Writing weekly record made me tired. So I turn to only write my thoughts and inspiration here. Doing experiments always seems to be a nightmare for me. What changed my view in the end?

Though these weeks, surprisingly most of my time was spent on doing experiments. Actually, as I become more and more familiar with the codebase, implementing ideas in the system becomes faster and faster (1–2 days).

To be honest, I used to be an experiment-hater (not only in computer science). As for chemistry, I was choked by the gas produced by Potassium permanganate. As for biology, I still remember I failed to observe any cells under the microscope in an important exam. As for physics, following all the steps carefully, but I was still the one who last finished the experiment (failed for so many times). Experiments always seem to be a nightmare for me.

For computer science, for a long time, I still prefer writing codes instead of doing experiments.
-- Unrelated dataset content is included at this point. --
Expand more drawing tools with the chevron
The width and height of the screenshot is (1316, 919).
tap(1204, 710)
Whenever my mentor asks me to run experiments, I will always feel a sense of tired from my heart. “Come on, I don’t want to do that boring stuff.”

Things begin to change.

One day, Wail asked me to do a benchmark for the idea I have implemented. “Fine, I’ll do it”. It sounded like an easy and boring task. I wrote several queries which would serve as the benchmark casually and run them on my mac. The result was not bad. There is a minor improvement on a small dataset. After that, I was ambitious to try larger dataset and more partitions. The speed-up ratio will certainly grow!
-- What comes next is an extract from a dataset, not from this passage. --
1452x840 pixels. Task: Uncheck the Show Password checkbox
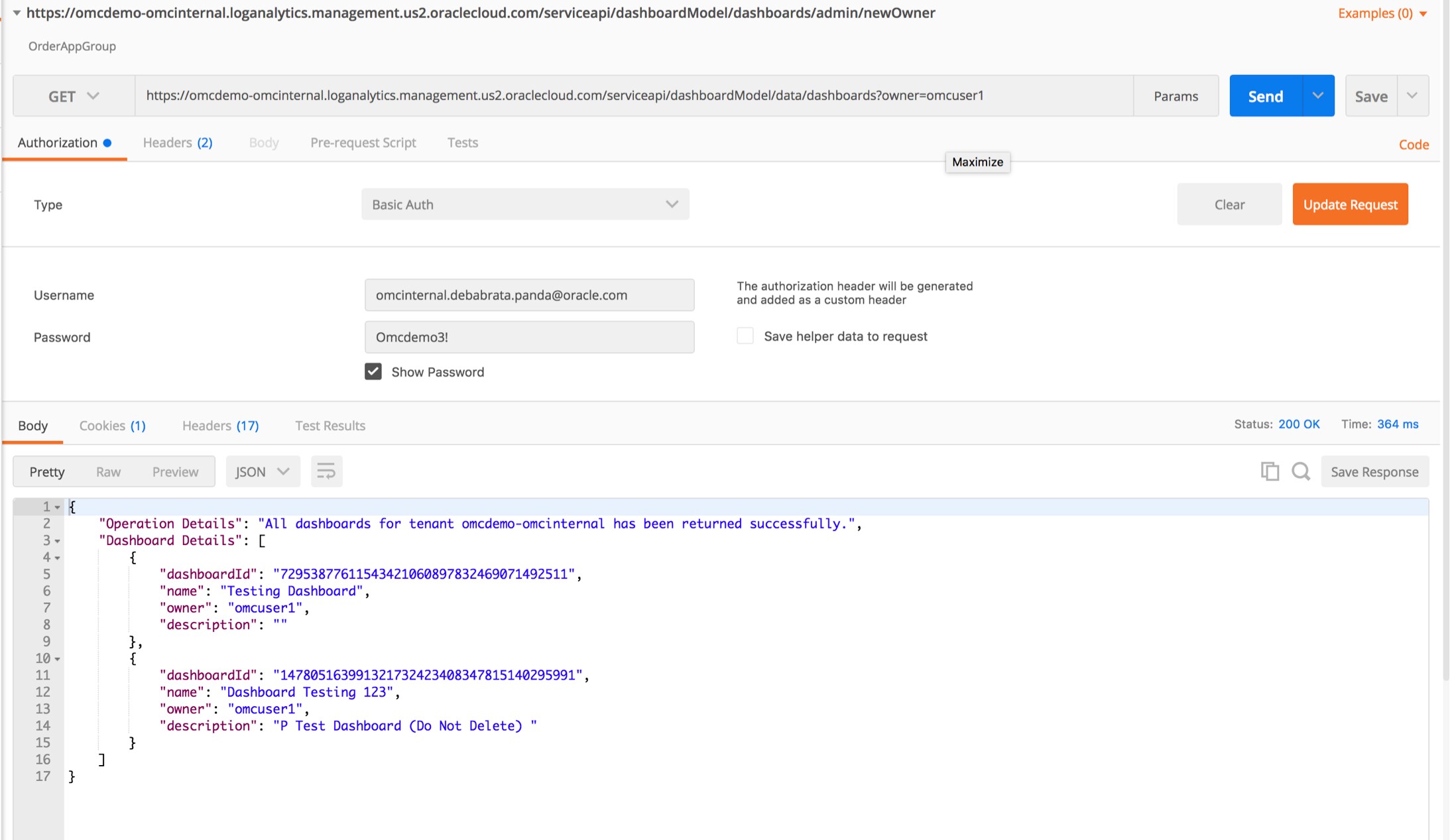click(373, 371)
Several days later, I got the access to the cluster (4 small blue boxes lie in Mike’s office indeed). I could not control myself to ssh it immediately and set everything ready. I distributed the data to 4 partitions which means there would be 4 processes run together.

Server check, data check, script check.

Then HERE WE GO!

Guess what, it is even slower than my mac despite its much better hardware. What’s worse, my new idea had no improvement compared to the master branch. Far from what I have expected, I fell into depression. But I believe there must be a reason for the wired phenomenon. And the motivation to find that reason made me stand up.
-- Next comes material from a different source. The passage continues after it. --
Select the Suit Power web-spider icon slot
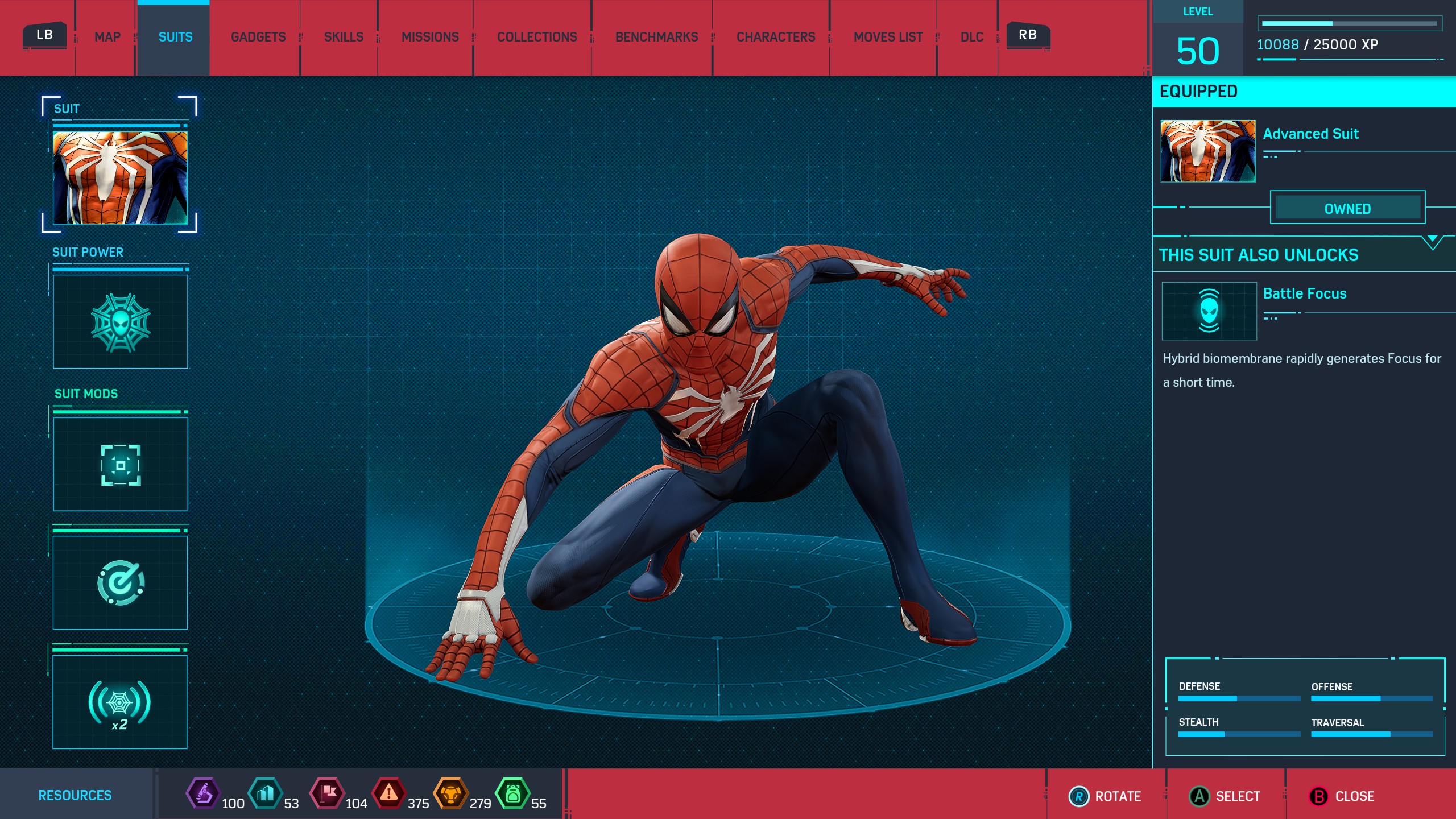This screenshot has width=1456, height=819. pos(120,322)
After cooling down, I began to think about the reason. Different results must result from different settings(as long as the codebase is the same). What is the difference between my mac and the cluster? It suddenly hit me that the partition number is different! On my mac, I put all the data into one partition while on the cluster, I distributed them into four partitions. I had a strong feeling that it is what made things different! That is interesting like what you trust most actually betrays you.

Going through more experiments, I finally found the reason for the wired phenomenon. It is because multiple partitions will bring IO competition (different partitions share the same cache and memory budget). Since I run on the hard disk, IO is the bound. That’s why when it comes to multiple partitions, performance becomes worse.

That’s why I always think computer science is beautiful. It is that everything has a reason. No matter how strange is the result, no matter how far it is from your expectation, there is a reason. Think about the experiment variables, think about the bottleneck of the program, the answer is always there.

The happiest and hardest part of the research is to find a reason through all the winding paths. Research is all about reasoning.

I finally turn from an experiments hater to lover. Experiments confuse me at first, then they inspire me, and finally brighten me.